After Jacob admits in Eclipse that he loves Bella, she tries to tell him that, despite his feelings, he’s not the guy for her. He never has been, and he never will be. Bella was clear it would always be Edward. However, Jacob deludes himself into believing Bella loves him, too. He can’t seem to comprehend otherwise, and kiss Bella without her consent. She very obviously struggles against him.
RELATED: The Toxic Relationship That Made Millie Bobby Brown Quit TikTok – And How She Rose Above It
Jacob later tells Bella that, if she doesn’t kiss him, he will kill himself. In desperation to stop Jacob, Bella relents, despite being engaged to Edward by this point. Jacob manipulated her into kissing him for the second time, even after she expressed that she doesn’t want to, and that she’s engaged to someone else.
If isn’t enough to demonstrate that Jacob is a destructive person, we have a few more examples. Over the course of the series, Jacob tells Bella he wishes she were dead. He repeatedly says her death is preferable to her being with Edward or becoming a vampire. This is far more than anger. It’s an extremely malicious emotional attack.
Lastly, are his ultimatums, which are a way of gaining power over another person. By forcing them into a decision they aren’t ready to make, you’re intimidating and threatening them. Jacob does this multiple times, making Bella choose between him and Edward, between their friendship and her relationship.
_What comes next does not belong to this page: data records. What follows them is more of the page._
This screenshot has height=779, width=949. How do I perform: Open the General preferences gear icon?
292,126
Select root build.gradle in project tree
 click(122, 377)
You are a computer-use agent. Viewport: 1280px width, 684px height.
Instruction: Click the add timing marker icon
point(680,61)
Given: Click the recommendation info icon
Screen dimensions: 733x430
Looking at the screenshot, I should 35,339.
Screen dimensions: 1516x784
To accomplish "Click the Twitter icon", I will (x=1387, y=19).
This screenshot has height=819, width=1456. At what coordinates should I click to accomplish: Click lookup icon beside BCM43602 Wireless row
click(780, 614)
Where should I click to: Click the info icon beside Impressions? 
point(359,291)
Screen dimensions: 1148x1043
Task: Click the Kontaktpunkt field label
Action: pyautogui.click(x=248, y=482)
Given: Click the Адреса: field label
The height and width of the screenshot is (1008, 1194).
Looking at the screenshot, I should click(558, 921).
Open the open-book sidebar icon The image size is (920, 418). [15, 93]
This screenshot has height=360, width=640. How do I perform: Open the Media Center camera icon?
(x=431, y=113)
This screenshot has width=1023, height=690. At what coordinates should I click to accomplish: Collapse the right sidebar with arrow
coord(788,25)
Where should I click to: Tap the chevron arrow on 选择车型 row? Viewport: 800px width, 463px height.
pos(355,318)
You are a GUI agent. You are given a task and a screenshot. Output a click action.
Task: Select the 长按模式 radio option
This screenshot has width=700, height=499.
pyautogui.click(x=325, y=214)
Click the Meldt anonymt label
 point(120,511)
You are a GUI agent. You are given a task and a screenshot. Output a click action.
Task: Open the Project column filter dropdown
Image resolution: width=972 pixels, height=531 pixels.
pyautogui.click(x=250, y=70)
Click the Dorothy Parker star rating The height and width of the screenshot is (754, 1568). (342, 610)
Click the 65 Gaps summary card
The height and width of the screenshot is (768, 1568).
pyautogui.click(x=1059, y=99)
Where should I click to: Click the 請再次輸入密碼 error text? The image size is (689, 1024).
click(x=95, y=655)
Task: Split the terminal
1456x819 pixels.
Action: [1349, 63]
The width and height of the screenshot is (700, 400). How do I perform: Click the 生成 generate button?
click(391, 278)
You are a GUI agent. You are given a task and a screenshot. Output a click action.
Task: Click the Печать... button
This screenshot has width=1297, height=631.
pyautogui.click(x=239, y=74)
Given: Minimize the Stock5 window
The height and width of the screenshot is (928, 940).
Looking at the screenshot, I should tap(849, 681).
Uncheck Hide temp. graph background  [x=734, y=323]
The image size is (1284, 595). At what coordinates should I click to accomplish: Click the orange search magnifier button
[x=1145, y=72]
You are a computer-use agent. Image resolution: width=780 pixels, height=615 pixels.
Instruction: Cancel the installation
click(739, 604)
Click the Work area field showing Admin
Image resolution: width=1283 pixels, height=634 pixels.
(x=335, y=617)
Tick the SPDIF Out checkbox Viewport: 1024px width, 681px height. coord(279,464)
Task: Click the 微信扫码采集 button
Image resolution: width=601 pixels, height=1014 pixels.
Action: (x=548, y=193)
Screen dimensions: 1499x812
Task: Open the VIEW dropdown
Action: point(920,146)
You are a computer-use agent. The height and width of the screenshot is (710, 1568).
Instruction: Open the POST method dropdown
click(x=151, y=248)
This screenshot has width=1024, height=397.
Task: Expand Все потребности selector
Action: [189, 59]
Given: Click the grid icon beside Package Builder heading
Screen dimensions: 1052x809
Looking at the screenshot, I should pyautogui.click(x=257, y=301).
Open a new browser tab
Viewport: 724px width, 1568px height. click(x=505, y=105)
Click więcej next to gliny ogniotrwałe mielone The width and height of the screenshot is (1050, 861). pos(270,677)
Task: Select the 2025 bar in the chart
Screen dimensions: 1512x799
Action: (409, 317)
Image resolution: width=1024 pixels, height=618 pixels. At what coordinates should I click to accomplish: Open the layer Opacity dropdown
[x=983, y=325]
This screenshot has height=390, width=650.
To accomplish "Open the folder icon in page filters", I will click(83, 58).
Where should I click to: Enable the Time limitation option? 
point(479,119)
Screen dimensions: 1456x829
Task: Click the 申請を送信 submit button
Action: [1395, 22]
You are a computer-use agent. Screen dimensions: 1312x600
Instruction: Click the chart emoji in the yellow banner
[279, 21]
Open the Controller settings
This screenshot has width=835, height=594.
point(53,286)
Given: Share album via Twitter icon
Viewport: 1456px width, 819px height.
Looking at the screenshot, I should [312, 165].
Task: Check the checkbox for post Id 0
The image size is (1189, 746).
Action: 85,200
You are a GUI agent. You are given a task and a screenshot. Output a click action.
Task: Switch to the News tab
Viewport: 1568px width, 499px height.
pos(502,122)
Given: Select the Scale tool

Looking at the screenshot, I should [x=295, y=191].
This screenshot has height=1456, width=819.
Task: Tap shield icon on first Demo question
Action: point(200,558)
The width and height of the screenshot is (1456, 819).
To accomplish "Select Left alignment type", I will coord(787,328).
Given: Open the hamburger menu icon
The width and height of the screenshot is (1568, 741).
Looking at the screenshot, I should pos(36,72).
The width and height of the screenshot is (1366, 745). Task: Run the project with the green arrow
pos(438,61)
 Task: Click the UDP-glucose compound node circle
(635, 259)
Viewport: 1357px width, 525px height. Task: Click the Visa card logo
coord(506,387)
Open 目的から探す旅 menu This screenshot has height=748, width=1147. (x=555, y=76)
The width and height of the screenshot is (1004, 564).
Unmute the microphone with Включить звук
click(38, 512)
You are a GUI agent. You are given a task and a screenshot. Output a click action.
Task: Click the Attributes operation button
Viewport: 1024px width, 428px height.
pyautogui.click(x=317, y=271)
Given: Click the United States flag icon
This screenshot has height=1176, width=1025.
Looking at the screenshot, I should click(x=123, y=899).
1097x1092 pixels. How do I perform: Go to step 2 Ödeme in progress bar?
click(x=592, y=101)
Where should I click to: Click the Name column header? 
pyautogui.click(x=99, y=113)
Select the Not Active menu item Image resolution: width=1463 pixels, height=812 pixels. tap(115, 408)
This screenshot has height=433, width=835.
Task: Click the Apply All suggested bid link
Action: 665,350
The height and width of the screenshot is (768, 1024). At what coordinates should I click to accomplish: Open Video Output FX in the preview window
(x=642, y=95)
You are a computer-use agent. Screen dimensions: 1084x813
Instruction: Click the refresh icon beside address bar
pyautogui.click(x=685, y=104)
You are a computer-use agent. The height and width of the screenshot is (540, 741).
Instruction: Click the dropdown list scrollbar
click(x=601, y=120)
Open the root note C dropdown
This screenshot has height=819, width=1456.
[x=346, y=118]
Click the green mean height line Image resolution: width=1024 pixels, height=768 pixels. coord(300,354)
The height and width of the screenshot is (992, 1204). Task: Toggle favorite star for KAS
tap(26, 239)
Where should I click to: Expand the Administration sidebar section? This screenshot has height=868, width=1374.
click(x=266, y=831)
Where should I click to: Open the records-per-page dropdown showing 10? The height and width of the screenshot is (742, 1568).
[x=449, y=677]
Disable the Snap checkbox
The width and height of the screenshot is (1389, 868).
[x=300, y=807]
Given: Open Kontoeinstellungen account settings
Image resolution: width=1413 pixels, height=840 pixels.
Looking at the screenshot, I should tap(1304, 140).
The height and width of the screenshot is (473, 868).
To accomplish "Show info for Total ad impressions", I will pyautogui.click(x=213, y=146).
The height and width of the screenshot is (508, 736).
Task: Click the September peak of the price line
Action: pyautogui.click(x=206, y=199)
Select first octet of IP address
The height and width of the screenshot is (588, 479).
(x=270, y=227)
This is emotional abuse, because Jacob is stunting Bella’s ability to express herself, or else discrediting her decision if it doesn’t meet with his approval.
What Can We Learn From Twilight’s Toxic Pairings?
We thought The Twilight Saga was a romantic fantasy, but it’s starting to feel like it belongs in the horror genre.
It’s interesting that it’s only in recent years that people have begun to question what we thought we felt about the relationships we saw on-screen. Is it because the audience has grown up and matured enough to realize how horrible these relationships were? Or perhaps it’s because more women are open to telling their stories of abuse, and how emotional abuse is just as traumatic.
This new analysis of Twilight has given insight into the red flags we should look for in our own relationships. In the past, we’ve been divided into Team Edward and Team Jacob. Well, we’re officially saying we’re Team Bella — and you should be too.